━━━━━ Information
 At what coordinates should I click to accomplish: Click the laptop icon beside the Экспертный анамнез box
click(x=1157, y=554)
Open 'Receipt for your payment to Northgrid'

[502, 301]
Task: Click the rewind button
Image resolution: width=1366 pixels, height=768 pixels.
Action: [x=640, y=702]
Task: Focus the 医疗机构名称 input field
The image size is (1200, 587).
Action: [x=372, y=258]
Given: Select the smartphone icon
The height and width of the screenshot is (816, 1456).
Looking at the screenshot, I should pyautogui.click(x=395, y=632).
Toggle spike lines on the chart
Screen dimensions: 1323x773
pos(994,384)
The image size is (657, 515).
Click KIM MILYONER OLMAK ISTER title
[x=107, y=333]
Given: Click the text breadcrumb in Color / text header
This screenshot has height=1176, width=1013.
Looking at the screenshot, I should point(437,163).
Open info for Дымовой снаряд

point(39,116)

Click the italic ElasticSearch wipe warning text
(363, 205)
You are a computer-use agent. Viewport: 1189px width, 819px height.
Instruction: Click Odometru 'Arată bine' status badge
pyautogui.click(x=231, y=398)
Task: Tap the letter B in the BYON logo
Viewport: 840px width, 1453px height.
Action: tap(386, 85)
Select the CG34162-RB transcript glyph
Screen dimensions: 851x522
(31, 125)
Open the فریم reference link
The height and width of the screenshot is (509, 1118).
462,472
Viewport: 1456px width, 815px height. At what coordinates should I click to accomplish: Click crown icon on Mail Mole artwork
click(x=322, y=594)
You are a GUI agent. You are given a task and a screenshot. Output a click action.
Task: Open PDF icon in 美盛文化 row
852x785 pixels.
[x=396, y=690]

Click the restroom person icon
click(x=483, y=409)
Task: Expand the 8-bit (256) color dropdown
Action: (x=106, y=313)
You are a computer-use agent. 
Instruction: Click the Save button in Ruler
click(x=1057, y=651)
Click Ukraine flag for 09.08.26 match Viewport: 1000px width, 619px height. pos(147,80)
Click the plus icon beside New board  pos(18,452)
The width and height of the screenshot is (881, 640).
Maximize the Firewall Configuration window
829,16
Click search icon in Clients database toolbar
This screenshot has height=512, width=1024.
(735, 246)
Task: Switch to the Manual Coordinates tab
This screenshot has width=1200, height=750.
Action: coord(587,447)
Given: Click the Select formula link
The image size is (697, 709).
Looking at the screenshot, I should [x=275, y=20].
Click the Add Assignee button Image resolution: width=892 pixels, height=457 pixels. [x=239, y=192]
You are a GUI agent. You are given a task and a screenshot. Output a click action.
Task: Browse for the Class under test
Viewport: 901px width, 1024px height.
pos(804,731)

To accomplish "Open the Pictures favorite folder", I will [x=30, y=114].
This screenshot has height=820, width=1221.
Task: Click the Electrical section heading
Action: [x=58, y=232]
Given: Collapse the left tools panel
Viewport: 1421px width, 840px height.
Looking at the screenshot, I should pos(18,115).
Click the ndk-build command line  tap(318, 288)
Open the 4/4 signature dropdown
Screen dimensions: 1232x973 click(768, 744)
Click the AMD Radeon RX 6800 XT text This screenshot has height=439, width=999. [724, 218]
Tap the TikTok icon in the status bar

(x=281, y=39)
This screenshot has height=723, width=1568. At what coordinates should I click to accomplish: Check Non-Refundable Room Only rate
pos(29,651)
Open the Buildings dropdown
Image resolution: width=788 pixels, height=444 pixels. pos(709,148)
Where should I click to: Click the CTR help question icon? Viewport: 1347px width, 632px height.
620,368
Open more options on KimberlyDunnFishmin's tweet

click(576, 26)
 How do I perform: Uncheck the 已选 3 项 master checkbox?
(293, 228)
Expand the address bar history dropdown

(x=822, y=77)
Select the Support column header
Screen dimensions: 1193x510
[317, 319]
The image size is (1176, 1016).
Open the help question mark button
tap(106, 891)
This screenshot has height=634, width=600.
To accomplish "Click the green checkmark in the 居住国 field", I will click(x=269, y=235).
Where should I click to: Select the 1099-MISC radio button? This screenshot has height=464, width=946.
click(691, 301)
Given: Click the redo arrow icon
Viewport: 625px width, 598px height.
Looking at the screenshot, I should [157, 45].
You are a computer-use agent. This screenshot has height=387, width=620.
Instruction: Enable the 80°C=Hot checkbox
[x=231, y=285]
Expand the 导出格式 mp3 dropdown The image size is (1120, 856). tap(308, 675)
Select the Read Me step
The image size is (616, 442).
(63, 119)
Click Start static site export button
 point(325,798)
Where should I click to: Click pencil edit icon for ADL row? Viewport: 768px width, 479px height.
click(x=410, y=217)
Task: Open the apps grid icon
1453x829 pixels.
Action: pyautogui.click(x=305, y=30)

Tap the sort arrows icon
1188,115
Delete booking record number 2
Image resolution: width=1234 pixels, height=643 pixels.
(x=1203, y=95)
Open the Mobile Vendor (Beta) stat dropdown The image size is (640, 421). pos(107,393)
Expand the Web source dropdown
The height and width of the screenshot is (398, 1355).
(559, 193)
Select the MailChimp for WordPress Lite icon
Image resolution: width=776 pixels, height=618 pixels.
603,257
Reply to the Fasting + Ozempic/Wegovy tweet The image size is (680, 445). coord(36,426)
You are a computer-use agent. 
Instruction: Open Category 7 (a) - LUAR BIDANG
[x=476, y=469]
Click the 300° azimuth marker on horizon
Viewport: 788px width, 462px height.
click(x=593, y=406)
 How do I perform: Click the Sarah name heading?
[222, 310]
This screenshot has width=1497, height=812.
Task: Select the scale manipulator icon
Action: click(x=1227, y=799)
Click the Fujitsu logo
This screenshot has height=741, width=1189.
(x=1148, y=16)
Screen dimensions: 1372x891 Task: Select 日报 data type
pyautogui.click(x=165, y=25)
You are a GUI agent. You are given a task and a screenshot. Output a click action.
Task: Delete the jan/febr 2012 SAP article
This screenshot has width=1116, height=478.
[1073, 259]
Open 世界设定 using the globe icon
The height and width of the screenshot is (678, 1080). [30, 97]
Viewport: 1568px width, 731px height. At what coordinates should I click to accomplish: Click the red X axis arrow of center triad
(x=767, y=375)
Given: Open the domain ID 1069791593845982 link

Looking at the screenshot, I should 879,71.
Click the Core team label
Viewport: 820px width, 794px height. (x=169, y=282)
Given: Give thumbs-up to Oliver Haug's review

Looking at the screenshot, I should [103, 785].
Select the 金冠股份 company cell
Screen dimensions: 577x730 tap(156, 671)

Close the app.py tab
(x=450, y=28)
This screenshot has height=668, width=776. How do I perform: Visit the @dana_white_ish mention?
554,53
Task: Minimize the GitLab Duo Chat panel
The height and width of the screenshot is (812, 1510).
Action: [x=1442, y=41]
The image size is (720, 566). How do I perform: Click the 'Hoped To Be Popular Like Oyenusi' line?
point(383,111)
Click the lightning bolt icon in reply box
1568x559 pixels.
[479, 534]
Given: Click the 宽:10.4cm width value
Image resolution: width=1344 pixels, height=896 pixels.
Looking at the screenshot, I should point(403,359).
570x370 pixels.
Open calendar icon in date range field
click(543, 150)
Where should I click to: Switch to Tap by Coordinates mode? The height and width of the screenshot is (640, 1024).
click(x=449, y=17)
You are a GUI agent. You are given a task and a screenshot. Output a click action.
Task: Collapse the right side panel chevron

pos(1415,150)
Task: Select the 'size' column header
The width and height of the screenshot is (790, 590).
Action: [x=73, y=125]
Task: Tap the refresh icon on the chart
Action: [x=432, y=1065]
━━━━━━━━━━
• About this task:
Each entry shown above should be copied out exactly.

• Your solution:
 At what coordinates should I click to accomplish: Click the laptop icon beside the Экспертный анамнез box
click(x=1157, y=554)
Open 'Receipt for your payment to Northgrid'

[502, 301]
Task: Click the rewind button
Image resolution: width=1366 pixels, height=768 pixels.
Action: [x=640, y=702]
Task: Focus the 医疗机构名称 input field
The image size is (1200, 587).
Action: [x=372, y=258]
Given: Select the smartphone icon
The height and width of the screenshot is (816, 1456).
Looking at the screenshot, I should pyautogui.click(x=395, y=632).
Toggle spike lines on the chart
Screen dimensions: 1323x773
pos(994,384)
The image size is (657, 515).
Click KIM MILYONER OLMAK ISTER title
[x=107, y=333]
Given: Click the text breadcrumb in Color / text header
This screenshot has height=1176, width=1013.
Looking at the screenshot, I should point(437,163).
Open info for Дымовой снаряд

point(39,116)

Click the italic ElasticSearch wipe warning text
(363, 205)
You are a computer-use agent. Viewport: 1189px width, 819px height.
Instruction: Click Odometru 'Arată bine' status badge
pyautogui.click(x=231, y=398)
Task: Tap the letter B in the BYON logo
Viewport: 840px width, 1453px height.
Action: tap(386, 85)
Select the CG34162-RB transcript glyph
Screen dimensions: 851x522
(31, 125)
Open the فریم reference link
The height and width of the screenshot is (509, 1118).
462,472
Viewport: 1456px width, 815px height. At what coordinates should I click to accomplish: Click crown icon on Mail Mole artwork
click(x=322, y=594)
You are a GUI agent. You are given a task and a screenshot. Output a click action.
Task: Open PDF icon in 美盛文化 row
852x785 pixels.
[x=396, y=690]

Click the restroom person icon
click(x=483, y=409)
Task: Expand the 8-bit (256) color dropdown
Action: (x=106, y=313)
You are a computer-use agent. 
Instruction: Click the Save button in Ruler
click(x=1057, y=651)
Click Ukraine flag for 09.08.26 match Viewport: 1000px width, 619px height. pos(147,80)
Click the plus icon beside New board  pos(18,452)
The width and height of the screenshot is (881, 640).
Maximize the Firewall Configuration window
829,16
Click search icon in Clients database toolbar
This screenshot has height=512, width=1024.
(735, 246)
Task: Switch to the Manual Coordinates tab
This screenshot has width=1200, height=750.
Action: coord(587,447)
Given: Click the Select formula link
The image size is (697, 709).
Looking at the screenshot, I should [x=275, y=20].
Click the Add Assignee button Image resolution: width=892 pixels, height=457 pixels. [x=239, y=192]
You are a GUI agent. You are given a task and a screenshot. Output a click action.
Task: Browse for the Class under test
Viewport: 901px width, 1024px height.
pos(804,731)

To accomplish "Open the Pictures favorite folder", I will [x=30, y=114].
This screenshot has height=820, width=1221.
Task: Click the Electrical section heading
Action: [x=58, y=232]
Given: Collapse the left tools panel
Viewport: 1421px width, 840px height.
Looking at the screenshot, I should pos(18,115).
Click the ndk-build command line  tap(318, 288)
Open the 4/4 signature dropdown
Screen dimensions: 1232x973 click(768, 744)
Click the AMD Radeon RX 6800 XT text This screenshot has height=439, width=999. [724, 218]
Tap the TikTok icon in the status bar

(x=281, y=39)
This screenshot has height=723, width=1568. At what coordinates should I click to accomplish: Check Non-Refundable Room Only rate
pos(29,651)
Open the Buildings dropdown
Image resolution: width=788 pixels, height=444 pixels. pos(709,148)
Where should I click to: Click the CTR help question icon? Viewport: 1347px width, 632px height.
620,368
Open more options on KimberlyDunnFishmin's tweet

click(576, 26)
 How do I perform: Uncheck the 已选 3 项 master checkbox?
(293, 228)
Expand the address bar history dropdown

(x=822, y=77)
Select the Support column header
Screen dimensions: 1193x510
[317, 319]
The image size is (1176, 1016).
Open the help question mark button
tap(106, 891)
This screenshot has height=634, width=600.
To accomplish "Click the green checkmark in the 居住国 field", I will click(x=269, y=235).
Where should I click to: Select the 1099-MISC radio button? This screenshot has height=464, width=946.
click(691, 301)
Given: Click the redo arrow icon
Viewport: 625px width, 598px height.
Looking at the screenshot, I should [157, 45].
You are a computer-use agent. This screenshot has height=387, width=620.
Instruction: Enable the 80°C=Hot checkbox
[x=231, y=285]
Expand the 导出格式 mp3 dropdown The image size is (1120, 856). tap(308, 675)
Select the Read Me step
The image size is (616, 442).
(63, 119)
Click Start static site export button
 point(325,798)
Where should I click to: Click pencil edit icon for ADL row? Viewport: 768px width, 479px height.
click(x=410, y=217)
Task: Open the apps grid icon
1453x829 pixels.
Action: pyautogui.click(x=305, y=30)

Tap the sort arrows icon
1188,115
Delete booking record number 2
Image resolution: width=1234 pixels, height=643 pixels.
(x=1203, y=95)
Open the Mobile Vendor (Beta) stat dropdown The image size is (640, 421). pos(107,393)
Expand the Web source dropdown
The height and width of the screenshot is (398, 1355).
(559, 193)
Select the MailChimp for WordPress Lite icon
Image resolution: width=776 pixels, height=618 pixels.
603,257
Reply to the Fasting + Ozempic/Wegovy tweet The image size is (680, 445). coord(36,426)
You are a computer-use agent. 
Instruction: Open Category 7 (a) - LUAR BIDANG
[x=476, y=469]
Click the 300° azimuth marker on horizon
Viewport: 788px width, 462px height.
click(x=593, y=406)
 How do I perform: Click the Sarah name heading?
[222, 310]
This screenshot has width=1497, height=812.
Task: Select the scale manipulator icon
Action: click(x=1227, y=799)
Click the Fujitsu logo
This screenshot has height=741, width=1189.
(x=1148, y=16)
Screen dimensions: 1372x891 Task: Select 日报 data type
pyautogui.click(x=165, y=25)
You are a GUI agent. You are given a task and a screenshot. Output a click action.
Task: Delete the jan/febr 2012 SAP article
This screenshot has width=1116, height=478.
[1073, 259]
Open 世界设定 using the globe icon
The height and width of the screenshot is (678, 1080). [30, 97]
Viewport: 1568px width, 731px height. At what coordinates should I click to accomplish: Click the red X axis arrow of center triad
(x=767, y=375)
Given: Open the domain ID 1069791593845982 link

Looking at the screenshot, I should 879,71.
Click the Core team label
Viewport: 820px width, 794px height. (x=169, y=282)
Given: Give thumbs-up to Oliver Haug's review

Looking at the screenshot, I should [103, 785].
Select the 金冠股份 company cell
Screen dimensions: 577x730 tap(156, 671)

Close the app.py tab
(x=450, y=28)
This screenshot has height=668, width=776. How do I perform: Visit the @dana_white_ish mention?
554,53
Task: Minimize the GitLab Duo Chat panel
The height and width of the screenshot is (812, 1510).
Action: [x=1442, y=41]
The image size is (720, 566). How do I perform: Click the 'Hoped To Be Popular Like Oyenusi' line?
point(383,111)
Click the lightning bolt icon in reply box
1568x559 pixels.
[479, 534]
Given: Click the 宽:10.4cm width value
Image resolution: width=1344 pixels, height=896 pixels.
Looking at the screenshot, I should point(403,359).
570x370 pixels.
Open calendar icon in date range field
click(543, 150)
Where should I click to: Switch to Tap by Coordinates mode? The height and width of the screenshot is (640, 1024).
click(x=449, y=17)
You are a GUI agent. You are given a task and a screenshot. Output a click action.
Task: Collapse the right side panel chevron

pos(1415,150)
Task: Select the 'size' column header
The width and height of the screenshot is (790, 590).
Action: [x=73, y=125]
Task: Tap the refresh icon on the chart
Action: [x=432, y=1065]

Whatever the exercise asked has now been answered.